§ **What to work on**:
Please show each line of the data below that contains the word "status". Case counts.

--- BEGIN Entries provided ---

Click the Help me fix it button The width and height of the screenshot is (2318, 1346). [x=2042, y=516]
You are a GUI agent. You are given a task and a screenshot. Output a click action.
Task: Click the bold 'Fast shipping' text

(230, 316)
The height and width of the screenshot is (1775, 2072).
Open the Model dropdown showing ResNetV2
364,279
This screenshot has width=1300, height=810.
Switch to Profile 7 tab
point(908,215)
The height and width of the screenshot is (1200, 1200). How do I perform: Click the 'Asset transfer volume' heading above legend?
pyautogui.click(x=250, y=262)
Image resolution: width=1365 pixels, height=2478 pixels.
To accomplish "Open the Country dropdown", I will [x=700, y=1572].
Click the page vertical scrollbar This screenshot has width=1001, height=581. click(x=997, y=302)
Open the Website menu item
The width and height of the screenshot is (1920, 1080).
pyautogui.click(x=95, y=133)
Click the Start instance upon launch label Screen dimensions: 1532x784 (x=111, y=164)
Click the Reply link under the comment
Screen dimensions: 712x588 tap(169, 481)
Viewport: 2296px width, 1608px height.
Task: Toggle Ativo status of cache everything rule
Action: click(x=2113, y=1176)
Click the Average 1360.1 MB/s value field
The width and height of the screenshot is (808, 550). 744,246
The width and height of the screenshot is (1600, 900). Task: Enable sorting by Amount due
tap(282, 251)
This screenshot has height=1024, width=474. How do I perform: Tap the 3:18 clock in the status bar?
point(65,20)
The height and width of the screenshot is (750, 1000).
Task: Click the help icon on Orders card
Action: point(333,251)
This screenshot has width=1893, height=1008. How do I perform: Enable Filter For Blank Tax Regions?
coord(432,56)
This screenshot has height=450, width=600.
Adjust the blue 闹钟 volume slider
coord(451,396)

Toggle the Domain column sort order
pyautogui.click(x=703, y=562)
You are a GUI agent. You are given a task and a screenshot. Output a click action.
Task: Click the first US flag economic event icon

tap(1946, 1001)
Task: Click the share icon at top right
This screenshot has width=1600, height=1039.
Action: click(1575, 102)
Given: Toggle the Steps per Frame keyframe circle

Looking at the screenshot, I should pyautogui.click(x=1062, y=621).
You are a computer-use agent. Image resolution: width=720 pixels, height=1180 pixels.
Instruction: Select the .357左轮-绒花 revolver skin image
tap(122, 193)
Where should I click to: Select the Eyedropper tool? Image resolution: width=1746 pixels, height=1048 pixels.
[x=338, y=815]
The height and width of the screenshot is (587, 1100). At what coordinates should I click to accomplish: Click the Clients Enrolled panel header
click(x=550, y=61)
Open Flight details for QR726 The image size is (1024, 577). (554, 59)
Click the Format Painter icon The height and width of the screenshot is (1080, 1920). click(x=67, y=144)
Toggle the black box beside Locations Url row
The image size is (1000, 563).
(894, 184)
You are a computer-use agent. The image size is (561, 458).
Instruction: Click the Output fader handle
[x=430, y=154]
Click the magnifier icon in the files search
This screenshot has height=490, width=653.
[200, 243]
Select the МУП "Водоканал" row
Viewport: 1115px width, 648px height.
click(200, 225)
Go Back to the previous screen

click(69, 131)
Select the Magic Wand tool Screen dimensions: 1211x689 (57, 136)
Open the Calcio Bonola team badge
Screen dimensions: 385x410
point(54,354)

--- END Entries provided ---

§ **Task solution**:
Task: Toggle Ativo status of cache everything rule
This screenshot has height=1024, width=474. How do I perform: Tap the 3:18 clock in the status bar?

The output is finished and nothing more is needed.